Mitsubishi i EV
Posted by Paul Horrell at 4:30PM on Thursday 04 October, 2007 2 Comments
Things got more than a little controversial earlier this year when we stacked a G-Wiz into a crash barrier (watch video).
Green-minded folk - and Boris Johnson, oddly - said variously that we were against the electric car, and against progress, against freedom, against anything that's not a big fat gas guzzler. Nope, we were - still are - against bandwagon-jumping opportunism and gimcrack engineering.
Here's an electric car to love. It's properly safe, unfeasibly quiet, accelerates smoothly as a limo and is real fun to scoot around in. It also costs pennies to recharge. Of course, it won't go far: about 60 miles at the mo, though this is a prototype and the engineers would like to get it up to 80-odd. Is that enough?
For some people in Britain, very possibly yes. They're the ones looking in horror at the London's congestion charge - proposed for many more cities - and noting that councils are giving exemptions on charges and even on parking for electric cars.

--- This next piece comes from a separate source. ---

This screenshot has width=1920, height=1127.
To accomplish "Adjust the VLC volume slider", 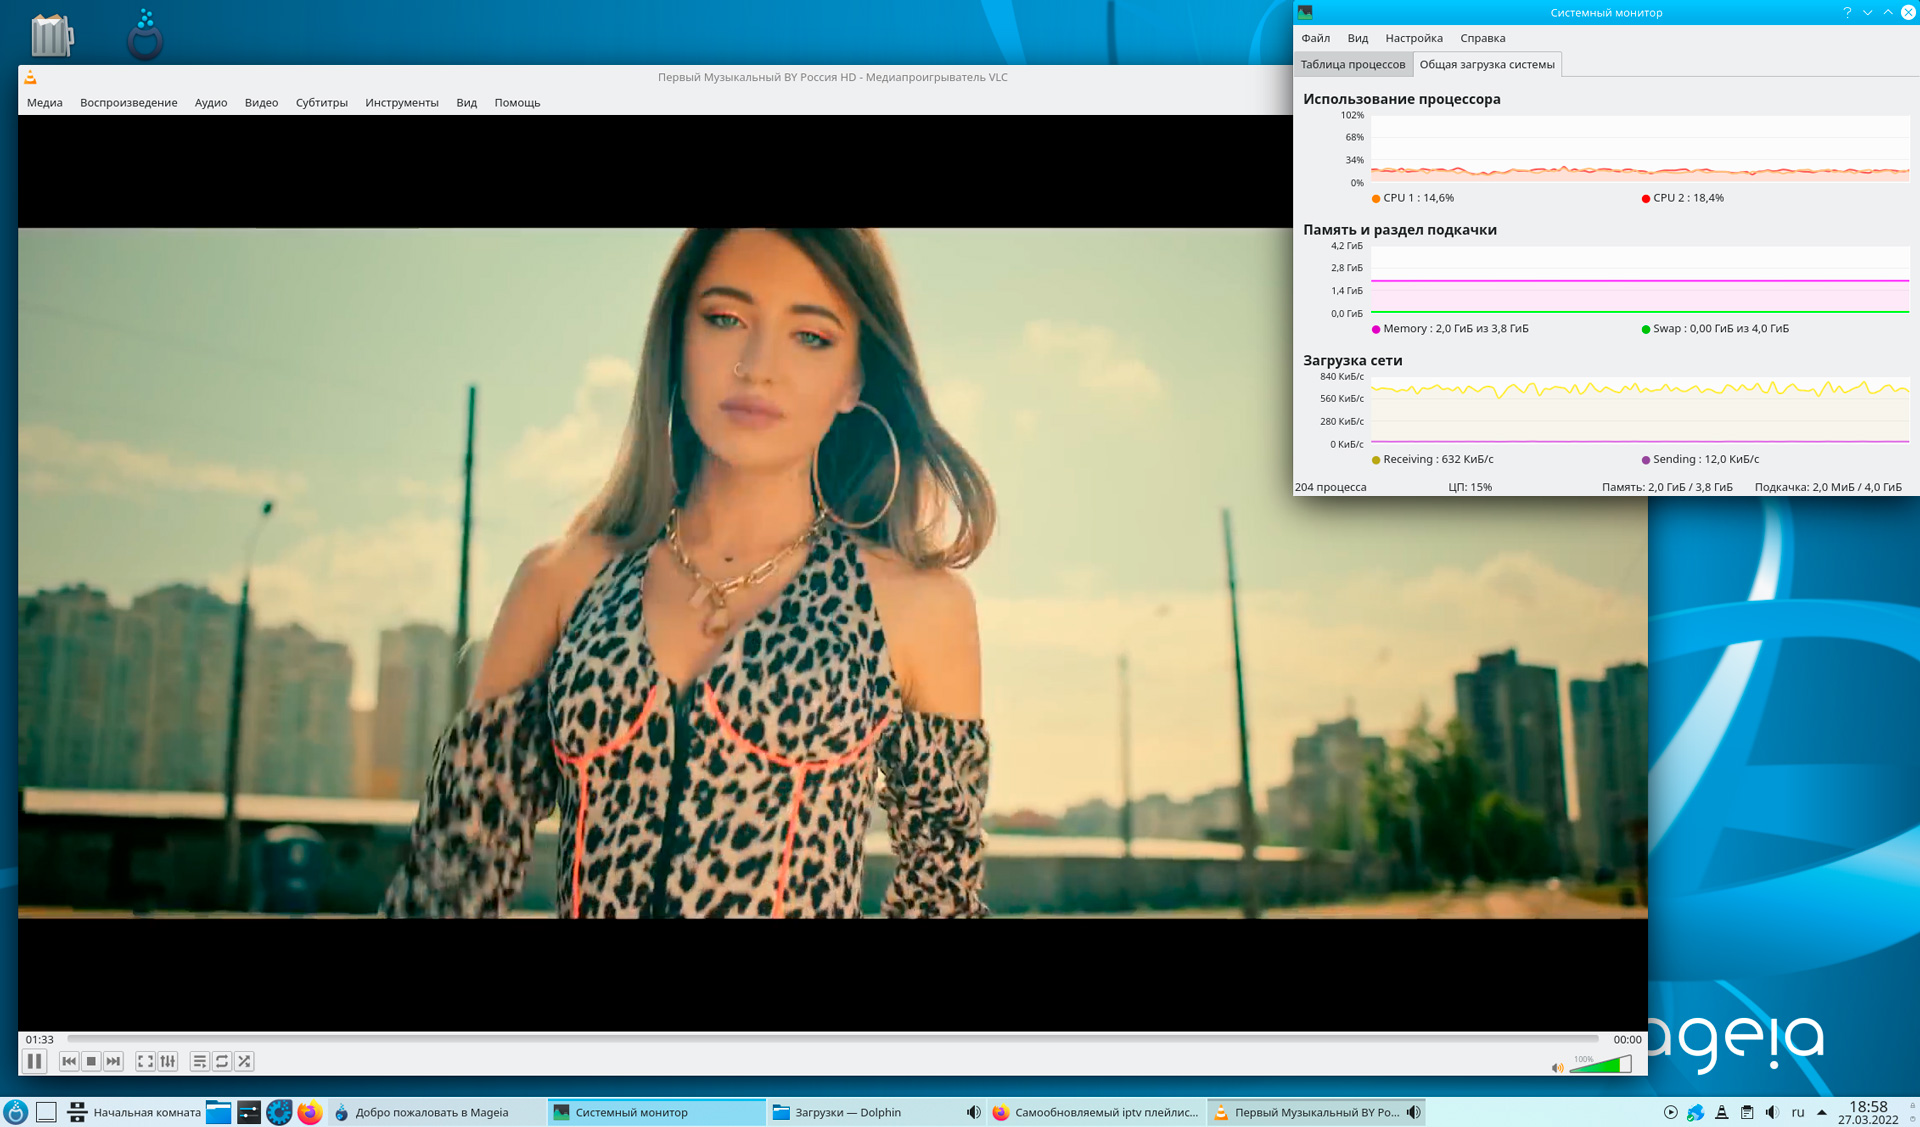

Yesterday I drove an ordinary car into London and parked for four hours. Eight quid C-charge, plus £18.50 parking. Imagine if you did that every day as a commute. There must be plenty of two-car households who'd think about swapping the small car for an electric one, on the basis they'd rather do a recharge than a C-charge.
Of course, there are drawbacks. If you don't have off-street parking, you can't exactly trail an extension cord down the pavement overnight.
The Mitsubishi i is already one of the best city cars on the planet because of its ultra-spacious compact bubble shape. The electric version is smoother and quieter and still does 80-odd.
Its motor goes under the boot in place of the absent combustion engine, driving the wheels directly. Slimline waterproofed batteries (lithium-ion like your laptop's) line much of the floor.
From inside, there's all the space the i always had. From outside, there's no change either, except that this one wears a seriously lurid paint job: you're driving the brochure.
At the moment the electric i is Japan-only. But Mitsubishi in the UK is seriously looking, at about £15k. As green taxes for commuters get punitive, that starts to make some kind of sense.
Advertiser links
2 Comments for "Mitsubishi i EV"
POST A COMMENT USING THE FORM BELOW
Comments are now closed for the blog archives.

The more effort put into electric cars, the better. Fossil fuels (and energy in general) are only going to get more and more expensive. Even this prototype with a 60-mile range is good enough for the majority of people's commutes (if you commute further than this, then you really should move closer to work or move jobs, rather than waste precious hours in traffic jams on our congested roads). Please import it, Mitsubishi UK.
Firstly, I'm glad you smashed up a G-Wiz because they don't deserve to be on the road and, secondly, I like electric cars that lool like real cars and not little plastic warts.